* [WORK ITEM]:
Report how many lines in the data include the string "computer", and add nothing else.

Items from a data source:
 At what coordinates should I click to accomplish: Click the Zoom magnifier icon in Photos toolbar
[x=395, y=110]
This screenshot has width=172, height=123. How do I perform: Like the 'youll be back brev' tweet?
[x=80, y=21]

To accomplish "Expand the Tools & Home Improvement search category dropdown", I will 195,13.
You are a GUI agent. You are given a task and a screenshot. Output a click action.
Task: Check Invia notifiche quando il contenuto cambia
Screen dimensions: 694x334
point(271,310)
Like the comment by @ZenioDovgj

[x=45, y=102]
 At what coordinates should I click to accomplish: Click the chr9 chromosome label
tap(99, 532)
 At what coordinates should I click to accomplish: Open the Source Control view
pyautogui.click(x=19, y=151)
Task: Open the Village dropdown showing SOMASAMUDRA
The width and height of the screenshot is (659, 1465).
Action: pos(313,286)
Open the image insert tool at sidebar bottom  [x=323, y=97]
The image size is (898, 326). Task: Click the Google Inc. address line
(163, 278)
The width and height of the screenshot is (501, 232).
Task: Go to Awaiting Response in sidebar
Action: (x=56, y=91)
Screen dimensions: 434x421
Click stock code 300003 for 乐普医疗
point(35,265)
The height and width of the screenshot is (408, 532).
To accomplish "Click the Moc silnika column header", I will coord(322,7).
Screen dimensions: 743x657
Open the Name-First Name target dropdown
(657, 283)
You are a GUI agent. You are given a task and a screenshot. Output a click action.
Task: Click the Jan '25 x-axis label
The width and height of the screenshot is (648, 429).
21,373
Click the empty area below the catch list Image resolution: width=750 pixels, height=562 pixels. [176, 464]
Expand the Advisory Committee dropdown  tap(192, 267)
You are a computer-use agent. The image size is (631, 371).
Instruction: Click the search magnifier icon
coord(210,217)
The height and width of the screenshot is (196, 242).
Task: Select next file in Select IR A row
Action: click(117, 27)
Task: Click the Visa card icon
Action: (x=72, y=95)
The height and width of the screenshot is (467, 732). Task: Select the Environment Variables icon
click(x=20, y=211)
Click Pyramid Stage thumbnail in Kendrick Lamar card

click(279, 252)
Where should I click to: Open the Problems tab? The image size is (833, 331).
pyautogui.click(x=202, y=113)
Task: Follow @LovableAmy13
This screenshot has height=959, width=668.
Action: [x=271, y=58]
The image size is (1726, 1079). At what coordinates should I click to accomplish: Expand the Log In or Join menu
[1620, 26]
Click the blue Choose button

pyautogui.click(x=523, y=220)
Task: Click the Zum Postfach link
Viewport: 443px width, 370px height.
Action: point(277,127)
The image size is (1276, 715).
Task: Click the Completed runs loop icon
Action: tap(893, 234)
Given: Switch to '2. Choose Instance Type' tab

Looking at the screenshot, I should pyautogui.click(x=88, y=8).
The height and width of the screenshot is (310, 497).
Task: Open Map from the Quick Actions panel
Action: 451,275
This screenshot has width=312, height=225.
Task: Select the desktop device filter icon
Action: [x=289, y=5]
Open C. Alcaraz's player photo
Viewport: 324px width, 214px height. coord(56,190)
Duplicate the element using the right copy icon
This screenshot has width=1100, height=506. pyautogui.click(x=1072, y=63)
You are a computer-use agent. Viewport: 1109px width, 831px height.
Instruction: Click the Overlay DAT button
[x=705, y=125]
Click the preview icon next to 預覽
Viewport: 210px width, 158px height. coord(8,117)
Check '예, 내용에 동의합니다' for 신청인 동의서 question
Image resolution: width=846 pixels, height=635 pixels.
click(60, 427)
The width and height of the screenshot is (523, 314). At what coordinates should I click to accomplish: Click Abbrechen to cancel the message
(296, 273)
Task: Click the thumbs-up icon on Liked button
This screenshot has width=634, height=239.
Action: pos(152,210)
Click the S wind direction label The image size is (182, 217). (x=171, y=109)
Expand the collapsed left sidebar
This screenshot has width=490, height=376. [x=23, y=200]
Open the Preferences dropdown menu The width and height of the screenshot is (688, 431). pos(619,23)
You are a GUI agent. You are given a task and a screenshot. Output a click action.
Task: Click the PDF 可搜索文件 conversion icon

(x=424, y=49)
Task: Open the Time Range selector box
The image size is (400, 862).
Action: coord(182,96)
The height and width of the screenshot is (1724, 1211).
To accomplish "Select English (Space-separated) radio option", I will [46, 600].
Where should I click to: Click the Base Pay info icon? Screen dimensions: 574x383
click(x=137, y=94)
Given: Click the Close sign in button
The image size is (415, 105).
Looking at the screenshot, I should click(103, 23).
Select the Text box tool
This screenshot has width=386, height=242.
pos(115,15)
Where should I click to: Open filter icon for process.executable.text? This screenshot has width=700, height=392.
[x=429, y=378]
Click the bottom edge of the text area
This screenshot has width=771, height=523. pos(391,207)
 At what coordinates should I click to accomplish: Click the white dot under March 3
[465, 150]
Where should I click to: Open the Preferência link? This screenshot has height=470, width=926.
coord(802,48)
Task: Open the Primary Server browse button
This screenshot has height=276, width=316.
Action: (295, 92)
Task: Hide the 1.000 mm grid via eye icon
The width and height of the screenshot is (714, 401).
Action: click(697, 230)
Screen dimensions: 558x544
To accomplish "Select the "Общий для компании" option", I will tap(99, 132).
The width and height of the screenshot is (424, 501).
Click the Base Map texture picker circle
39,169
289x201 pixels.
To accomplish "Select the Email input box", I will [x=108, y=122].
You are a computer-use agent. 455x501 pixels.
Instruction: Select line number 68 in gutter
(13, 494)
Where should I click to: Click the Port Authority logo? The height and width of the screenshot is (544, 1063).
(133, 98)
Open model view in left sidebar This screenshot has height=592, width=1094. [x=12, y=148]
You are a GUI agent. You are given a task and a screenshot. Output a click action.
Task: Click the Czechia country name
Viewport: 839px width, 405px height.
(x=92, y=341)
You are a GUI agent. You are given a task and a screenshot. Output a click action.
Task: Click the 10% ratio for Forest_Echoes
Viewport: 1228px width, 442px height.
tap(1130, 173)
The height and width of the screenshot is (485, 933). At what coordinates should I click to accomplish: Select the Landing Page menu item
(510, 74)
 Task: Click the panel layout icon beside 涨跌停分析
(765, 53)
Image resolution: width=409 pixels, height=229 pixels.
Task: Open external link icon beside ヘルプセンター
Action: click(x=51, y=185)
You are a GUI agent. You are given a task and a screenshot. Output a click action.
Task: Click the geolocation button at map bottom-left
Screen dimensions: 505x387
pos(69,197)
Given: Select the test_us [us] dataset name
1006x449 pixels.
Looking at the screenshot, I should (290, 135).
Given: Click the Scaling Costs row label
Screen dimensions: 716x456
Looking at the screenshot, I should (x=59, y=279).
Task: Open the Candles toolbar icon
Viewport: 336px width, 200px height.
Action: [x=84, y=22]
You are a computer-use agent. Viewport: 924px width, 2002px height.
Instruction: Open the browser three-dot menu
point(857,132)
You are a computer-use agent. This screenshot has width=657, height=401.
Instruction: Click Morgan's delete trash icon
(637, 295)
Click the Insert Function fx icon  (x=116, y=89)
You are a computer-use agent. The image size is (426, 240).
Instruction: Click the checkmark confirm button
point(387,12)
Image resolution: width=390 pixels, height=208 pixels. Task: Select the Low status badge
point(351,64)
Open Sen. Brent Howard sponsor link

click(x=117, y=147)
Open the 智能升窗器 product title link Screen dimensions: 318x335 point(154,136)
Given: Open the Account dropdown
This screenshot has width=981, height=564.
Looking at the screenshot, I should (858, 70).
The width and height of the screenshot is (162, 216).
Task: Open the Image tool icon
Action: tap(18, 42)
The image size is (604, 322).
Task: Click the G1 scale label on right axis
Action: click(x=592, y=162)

* [OUTPUT OF THE TASK]:
6